Je retournai à Paris, où Flaubert devait me rejoindre deux ou trois jours avant notre départ et où les occupations ne me manquaient pas. Je voulais que notre voyage fût entouré de toutes les facilités possibles, et j’avais demandé au gouvernement de nous confier une mission qui nous servirait de recommandation près des agens diplomatiques et commerciaux que la France entretient en Orient. Ai-je besoin de dire que cette mission devait être et a été absolument gratuite ? Elle ne nous fut pas refusée.
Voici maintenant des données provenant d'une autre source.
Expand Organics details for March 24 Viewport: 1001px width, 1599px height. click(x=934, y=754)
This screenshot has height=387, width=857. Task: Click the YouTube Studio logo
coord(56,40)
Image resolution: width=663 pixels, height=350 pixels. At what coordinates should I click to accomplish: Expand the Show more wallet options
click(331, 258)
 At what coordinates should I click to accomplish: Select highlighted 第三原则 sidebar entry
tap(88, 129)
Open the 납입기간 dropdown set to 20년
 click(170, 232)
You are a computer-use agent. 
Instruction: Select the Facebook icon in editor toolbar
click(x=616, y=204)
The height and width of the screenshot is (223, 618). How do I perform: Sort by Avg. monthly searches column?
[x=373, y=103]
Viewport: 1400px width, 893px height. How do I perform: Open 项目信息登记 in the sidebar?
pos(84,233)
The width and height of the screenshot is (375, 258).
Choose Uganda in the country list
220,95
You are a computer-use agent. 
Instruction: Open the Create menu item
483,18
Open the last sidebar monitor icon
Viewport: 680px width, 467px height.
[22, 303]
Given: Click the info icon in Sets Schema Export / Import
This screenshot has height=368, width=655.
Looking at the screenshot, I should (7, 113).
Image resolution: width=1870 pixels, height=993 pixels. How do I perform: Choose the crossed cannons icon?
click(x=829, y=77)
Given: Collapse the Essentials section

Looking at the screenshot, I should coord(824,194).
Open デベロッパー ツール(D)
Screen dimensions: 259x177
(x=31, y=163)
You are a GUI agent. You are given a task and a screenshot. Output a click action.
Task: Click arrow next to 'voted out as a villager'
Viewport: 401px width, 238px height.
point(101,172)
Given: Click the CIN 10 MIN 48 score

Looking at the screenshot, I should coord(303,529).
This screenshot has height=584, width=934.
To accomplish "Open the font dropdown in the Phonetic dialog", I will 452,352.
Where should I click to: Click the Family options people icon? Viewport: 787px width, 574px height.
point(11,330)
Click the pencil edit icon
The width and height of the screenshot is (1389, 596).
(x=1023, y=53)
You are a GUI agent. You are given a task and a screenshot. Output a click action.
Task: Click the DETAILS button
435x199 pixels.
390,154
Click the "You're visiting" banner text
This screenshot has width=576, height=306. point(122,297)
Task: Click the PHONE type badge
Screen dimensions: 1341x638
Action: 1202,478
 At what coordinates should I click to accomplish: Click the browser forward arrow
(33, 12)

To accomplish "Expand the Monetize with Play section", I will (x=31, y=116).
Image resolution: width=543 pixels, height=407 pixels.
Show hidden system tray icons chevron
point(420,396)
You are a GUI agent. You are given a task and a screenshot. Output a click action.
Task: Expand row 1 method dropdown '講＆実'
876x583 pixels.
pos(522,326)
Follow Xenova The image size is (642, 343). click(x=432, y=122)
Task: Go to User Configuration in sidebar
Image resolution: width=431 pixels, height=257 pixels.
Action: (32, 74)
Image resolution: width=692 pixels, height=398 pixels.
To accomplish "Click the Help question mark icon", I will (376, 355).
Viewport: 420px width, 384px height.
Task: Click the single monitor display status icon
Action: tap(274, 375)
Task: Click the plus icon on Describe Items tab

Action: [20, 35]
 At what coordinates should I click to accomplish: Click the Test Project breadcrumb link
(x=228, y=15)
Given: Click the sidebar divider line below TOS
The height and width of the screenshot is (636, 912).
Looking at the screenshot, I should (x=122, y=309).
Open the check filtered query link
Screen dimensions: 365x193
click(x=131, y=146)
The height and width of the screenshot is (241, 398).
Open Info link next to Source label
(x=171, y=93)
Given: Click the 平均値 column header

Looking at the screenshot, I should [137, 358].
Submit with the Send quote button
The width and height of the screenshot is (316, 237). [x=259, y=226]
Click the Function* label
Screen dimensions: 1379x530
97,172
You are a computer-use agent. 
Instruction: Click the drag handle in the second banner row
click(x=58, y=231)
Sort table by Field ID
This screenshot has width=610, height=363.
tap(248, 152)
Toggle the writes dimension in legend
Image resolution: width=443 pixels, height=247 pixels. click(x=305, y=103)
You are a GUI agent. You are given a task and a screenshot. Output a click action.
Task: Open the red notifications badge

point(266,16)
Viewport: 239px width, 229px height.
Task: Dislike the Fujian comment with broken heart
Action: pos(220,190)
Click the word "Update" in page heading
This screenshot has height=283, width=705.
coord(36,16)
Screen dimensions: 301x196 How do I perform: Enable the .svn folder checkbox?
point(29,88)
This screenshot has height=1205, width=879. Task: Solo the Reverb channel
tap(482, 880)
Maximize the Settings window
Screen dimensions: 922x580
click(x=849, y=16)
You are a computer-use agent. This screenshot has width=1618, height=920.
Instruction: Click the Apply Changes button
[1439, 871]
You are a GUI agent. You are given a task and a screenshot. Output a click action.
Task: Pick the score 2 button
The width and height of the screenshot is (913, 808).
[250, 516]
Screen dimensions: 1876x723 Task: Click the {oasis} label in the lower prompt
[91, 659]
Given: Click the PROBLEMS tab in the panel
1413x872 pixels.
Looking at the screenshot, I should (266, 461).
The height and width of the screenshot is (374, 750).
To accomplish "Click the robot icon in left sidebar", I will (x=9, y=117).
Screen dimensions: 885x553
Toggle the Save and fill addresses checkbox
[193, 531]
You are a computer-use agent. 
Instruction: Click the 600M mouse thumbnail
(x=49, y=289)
Gustave Flaubert, — il m’est difficile de ne pas sourire, — fut chargé par le ministère de l’agriculture et du commerce de recueillir, dans les différens ports et aux divers points de réunion des caravanes, les renseignemens qu’il lui semblerait utile de communiquer aux chambres de commerce. Je fus mieux partagé ; j’obtins une mission du ministère de l’instruction publique, où je connaissais François Génin, qui alors était directeur de la division des sciences et des lettres. Ses travaux de philologie, sa traduction de la Chanson de Roland, lui ont valu de la réputation. C’était un homme d’un esprit redoutable, fort instruit, grand fouilleur de vieux livres, et qui excellait à démasquer les plagiaires. De Courchamps[1], l’auteur des Souvenirs de la marquise

  1. Le véritable nom de l’auteur des Souvenirs de la marquise de Créqui, 7 vol. in-8o, 1834-1835, est Causen, se disant comte de Courchamps.